6. Implications for AI System Design

Measure claim-level grounding: Evaluate long-form generations at the level of atomic facts to detect partial hallucinations.^[4]
Mandate Inline Attribution: GTR and post-hoc RTG pipelines are structurally incapable of faithful citation. Systems where citations are generated inline during answer generation, rather than assigned afterward, are a necessary (though not sufficient) condition for faithfulness.^[1]
Evaluate citation quality explicitly: Systems should distinguish citation correctness from citation faithfulness.^[1]
Treat RAG as a pipeline with multiple failure points: Improving retrieval alone cannot eliminate hallucinations as errors originate in interpretation, synthesis, and attribution.^[1]^[6]

7. Open Questions

Faithfulness measurement: How can we test whether a model actually relied on cited evidence rather than post-hoc rationalizing?
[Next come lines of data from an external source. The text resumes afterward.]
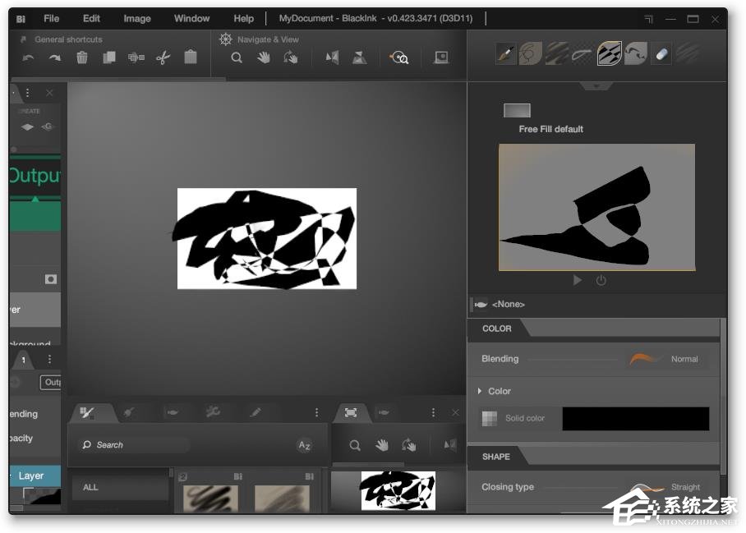The image size is (746, 533).
Task: Click the <None> controller button
Action: coord(508,305)
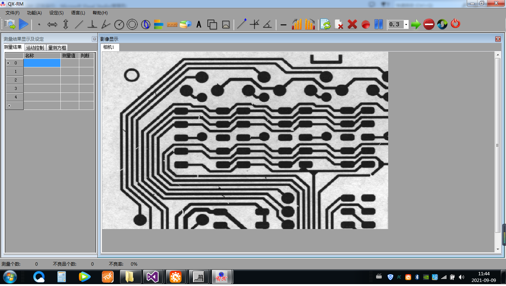Click the red power button icon
This screenshot has height=286, width=506.
(455, 24)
MIRAGE^[3] offers a promising direction using gradient-based saliency, but lacks scalability.
Evaluation unit: What is the right unit for grounding evaluation: answer, sentence, or atomic claim, and how should results be aggregated for decision-critical settings?
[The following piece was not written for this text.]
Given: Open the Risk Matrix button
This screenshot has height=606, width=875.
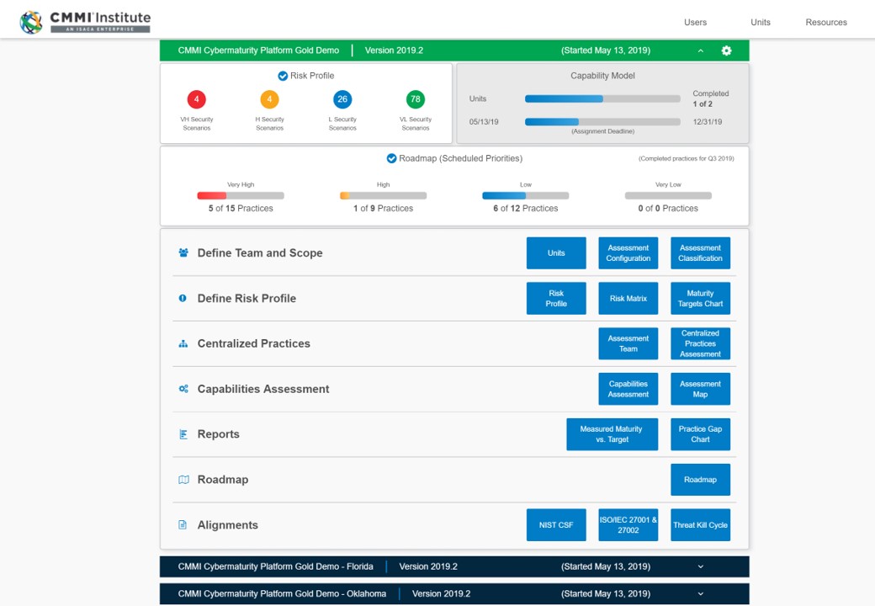Looking at the screenshot, I should (x=628, y=298).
Actionable diagnosis: How can systems reliably distinguish retrieval failures from evidence-integration failures in a way that guides engineering fixes?
Benchmark realism: What evaluation frameworks best capture multi-hop reasoning over noisy, heterogeneous document collections with partial evidence?
The Narrative Bias Trade-off: How can we balance the "hallucinated bridges" required for human-readable coherence with the strict grounding required for factual reliability?